Tutti gli indicatori ci dicono di sì. Voglio sottolineare che la città non arriverà a 50 mila abitanti, è irrealistico, perché all’orizzonte c’è un contesto di debolezza demografica con una piramide d’età rovesciata. La prospettiva deve essere quella di continuare ad avere capacità attrattiva, sviluppando servizi come asili nido o its (istituti tecnico-superiori).

Una grande crescita urbanistica che non risponde alla richiesta di case in affitto.

Credo che il problema sia fiscale: a livello nazionale, manca una politica che agevoli gli affitti. La carenza è legata al rinnovo urbano, fatto da piccole imprese che non vogliono affittare. Se si affida la riqualificazione a questo livello economico non ci si può lamentare se non ci sono affitti. Aggiungo che l’Ater ha problemi di manutenzione su parte del patrimonio, e ha ultimamente la tendenza a venderlo. Ritengo, infine, il co-housing un’esperienza limitata, perché sono interventi rivolti a un numero molto esiguo di persone, non è una risposta di sistema.

Come proteggere il verde sottratto ai nuovi edifici?

San Donà possiede un sistema di parchi giovani, come il “Fellini”. È vero che, costruendo sul costruito, i piccoli giardini vengono sostituiti da un aumento della superficie impermeabile. L’addensamento, inevitabile, va fatto con accorgimenti volti a scongiurare isole di calore e allagamenti.

Nuovi grattacieli comprometterebbero il paesaggio circostante?

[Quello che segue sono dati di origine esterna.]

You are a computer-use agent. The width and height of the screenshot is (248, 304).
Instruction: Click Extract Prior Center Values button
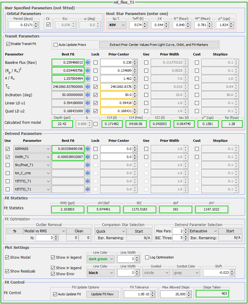click(159, 45)
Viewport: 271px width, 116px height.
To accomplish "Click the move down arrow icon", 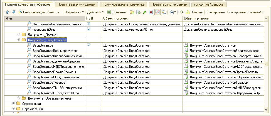I will (x=13, y=12).
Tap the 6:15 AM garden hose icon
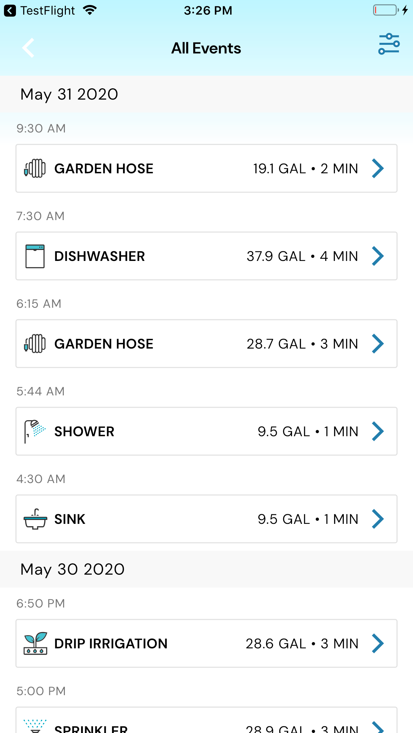Image resolution: width=413 pixels, height=733 pixels. pyautogui.click(x=35, y=344)
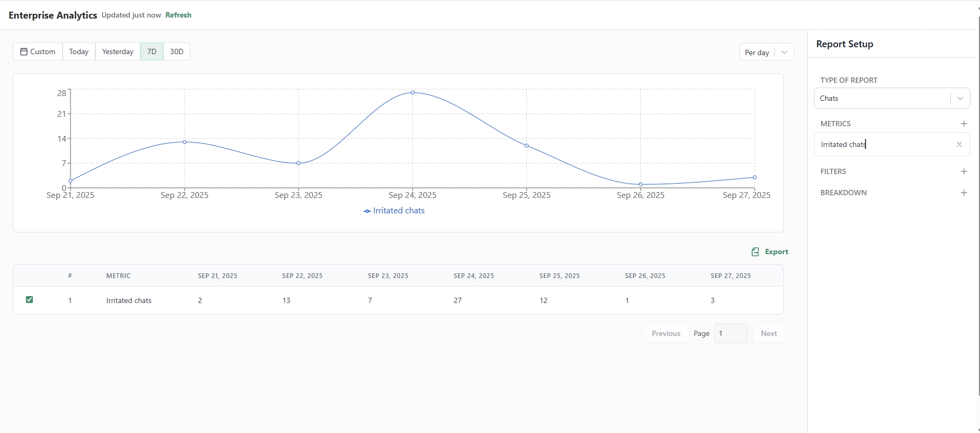Refresh the analytics data

point(178,15)
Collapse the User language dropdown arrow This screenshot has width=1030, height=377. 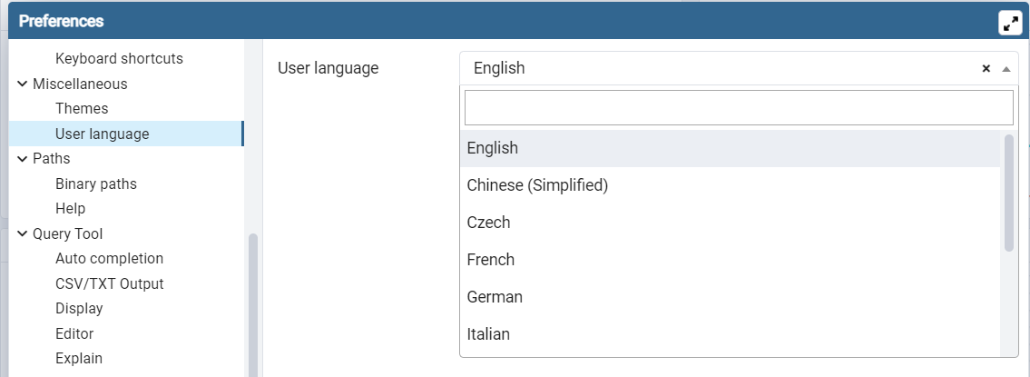(x=1006, y=69)
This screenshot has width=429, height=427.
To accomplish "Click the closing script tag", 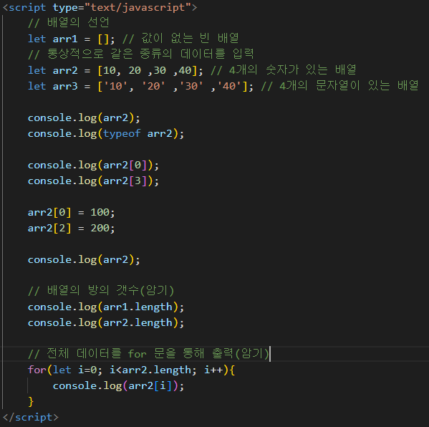I will [30, 417].
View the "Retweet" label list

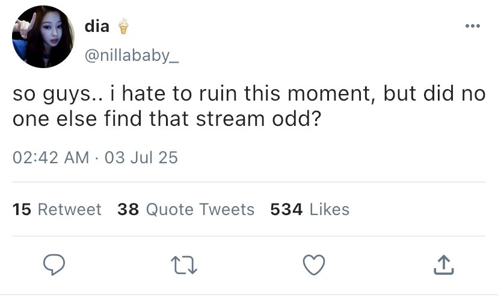tap(70, 210)
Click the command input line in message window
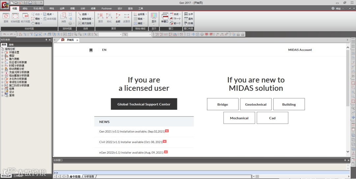Screen dimensions: 356x179 tap(200, 173)
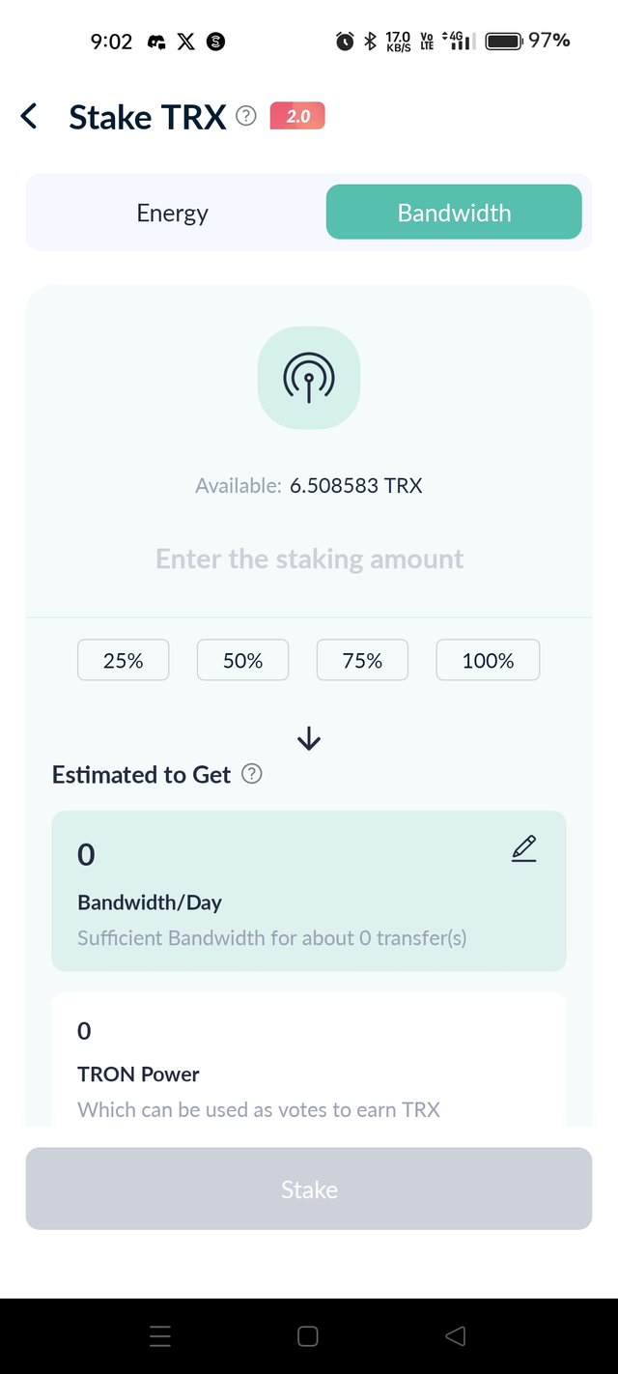This screenshot has height=1374, width=618.
Task: Select the Bandwidth/Day estimate card
Action: tap(309, 891)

Nel paesaggio di San Donà il grattacielo è una presenza acquisita: si inserisce nel contesto, senza suscitare giudizi troppo negativi. La presenza di nuove torri non metterebbe a rischio il profilo del centro storico cittadino: le città, che hanno vita più lunga delle persone, sono in grado di assorbire stili diversi. Dentro le nostre città ci sono differenze architettoniche straordinarie che non riconosciamo, come palazzi gotici e case rinascimentali. Vedo, quindi, la possibilità di sperimentare, motivando le scelte.

Non c’è rischio di speculazione con progetti di questa portata?

Speculazione in edilizia ha assunto significato negativo se all’intervento immobiliare non si associa una finalità sociale. Ci vuole la componente di controllo sociale, ma il mercato immobiliare deve avere le sue convenienze. Dal 2009 si è incentivata la demolizione e ricostruzione delle singole abitazioni, dando spazio al rinnovo puntuale. La legge Veneto 2050 consente la demolizione e ricostruzione con incrementi fino al 60% sui singoli lotti e non credo verrà modificata.